▸ Exercise details
Within the listing below, locate all lines containing the word "header". Copy each one.

▸ Raw data
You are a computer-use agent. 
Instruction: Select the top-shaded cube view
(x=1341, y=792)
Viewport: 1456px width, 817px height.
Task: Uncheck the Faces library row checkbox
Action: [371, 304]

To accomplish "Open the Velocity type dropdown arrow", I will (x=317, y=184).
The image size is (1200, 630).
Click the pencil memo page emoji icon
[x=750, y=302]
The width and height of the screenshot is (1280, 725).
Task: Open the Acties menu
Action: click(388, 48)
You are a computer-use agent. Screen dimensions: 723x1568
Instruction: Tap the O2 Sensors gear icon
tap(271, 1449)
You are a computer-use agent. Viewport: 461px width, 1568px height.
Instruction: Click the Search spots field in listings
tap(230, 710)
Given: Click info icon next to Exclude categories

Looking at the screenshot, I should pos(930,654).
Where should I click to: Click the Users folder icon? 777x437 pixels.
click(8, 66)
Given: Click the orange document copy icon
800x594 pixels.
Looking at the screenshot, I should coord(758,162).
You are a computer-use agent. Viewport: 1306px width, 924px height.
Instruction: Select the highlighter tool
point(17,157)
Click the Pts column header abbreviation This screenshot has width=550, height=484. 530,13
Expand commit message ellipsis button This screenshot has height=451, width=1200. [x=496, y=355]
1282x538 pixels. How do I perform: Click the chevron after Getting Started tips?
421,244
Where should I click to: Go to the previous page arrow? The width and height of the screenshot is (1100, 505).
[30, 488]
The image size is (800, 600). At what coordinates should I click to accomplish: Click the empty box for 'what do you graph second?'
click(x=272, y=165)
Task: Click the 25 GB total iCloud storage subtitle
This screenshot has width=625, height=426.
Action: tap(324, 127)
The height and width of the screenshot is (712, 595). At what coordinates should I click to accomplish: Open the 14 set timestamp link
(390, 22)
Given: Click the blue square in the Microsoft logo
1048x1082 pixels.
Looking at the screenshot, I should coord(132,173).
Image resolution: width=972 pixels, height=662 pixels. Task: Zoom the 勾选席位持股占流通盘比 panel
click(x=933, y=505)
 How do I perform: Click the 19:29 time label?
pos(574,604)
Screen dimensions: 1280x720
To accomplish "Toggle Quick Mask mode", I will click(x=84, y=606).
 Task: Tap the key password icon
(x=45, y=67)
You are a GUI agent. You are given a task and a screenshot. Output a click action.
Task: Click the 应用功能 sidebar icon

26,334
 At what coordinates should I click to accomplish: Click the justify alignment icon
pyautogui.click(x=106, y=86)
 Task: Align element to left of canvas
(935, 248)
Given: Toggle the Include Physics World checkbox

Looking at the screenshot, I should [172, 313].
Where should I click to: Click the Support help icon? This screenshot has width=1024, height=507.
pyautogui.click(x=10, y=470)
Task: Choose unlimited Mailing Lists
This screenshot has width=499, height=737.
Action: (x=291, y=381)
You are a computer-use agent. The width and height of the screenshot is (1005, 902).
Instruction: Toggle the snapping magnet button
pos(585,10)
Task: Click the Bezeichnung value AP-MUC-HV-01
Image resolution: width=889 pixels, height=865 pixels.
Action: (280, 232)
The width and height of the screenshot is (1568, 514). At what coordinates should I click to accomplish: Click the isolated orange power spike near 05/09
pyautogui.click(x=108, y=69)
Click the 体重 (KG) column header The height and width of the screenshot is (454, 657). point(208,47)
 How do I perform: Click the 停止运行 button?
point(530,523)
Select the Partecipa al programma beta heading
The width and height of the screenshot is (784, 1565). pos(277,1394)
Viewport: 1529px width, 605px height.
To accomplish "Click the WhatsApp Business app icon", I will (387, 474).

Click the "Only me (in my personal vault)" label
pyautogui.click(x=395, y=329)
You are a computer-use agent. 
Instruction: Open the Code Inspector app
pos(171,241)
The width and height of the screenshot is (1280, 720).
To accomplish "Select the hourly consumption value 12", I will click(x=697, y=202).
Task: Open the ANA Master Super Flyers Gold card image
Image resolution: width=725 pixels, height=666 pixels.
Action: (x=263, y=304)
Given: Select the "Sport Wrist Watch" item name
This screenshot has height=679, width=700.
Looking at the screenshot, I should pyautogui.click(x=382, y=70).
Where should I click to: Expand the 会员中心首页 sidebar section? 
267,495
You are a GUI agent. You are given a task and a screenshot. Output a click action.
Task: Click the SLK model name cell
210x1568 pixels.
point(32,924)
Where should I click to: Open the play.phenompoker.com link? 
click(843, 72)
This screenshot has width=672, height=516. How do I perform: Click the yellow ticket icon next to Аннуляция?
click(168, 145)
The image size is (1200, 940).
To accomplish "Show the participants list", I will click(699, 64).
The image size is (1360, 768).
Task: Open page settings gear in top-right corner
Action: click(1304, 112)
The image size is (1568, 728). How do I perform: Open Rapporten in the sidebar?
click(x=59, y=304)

▸ Answer to this task
Click the Pts column header abbreviation This screenshot has width=550, height=484. 530,13
Click the 体重 (KG) column header The height and width of the screenshot is (454, 657). point(208,47)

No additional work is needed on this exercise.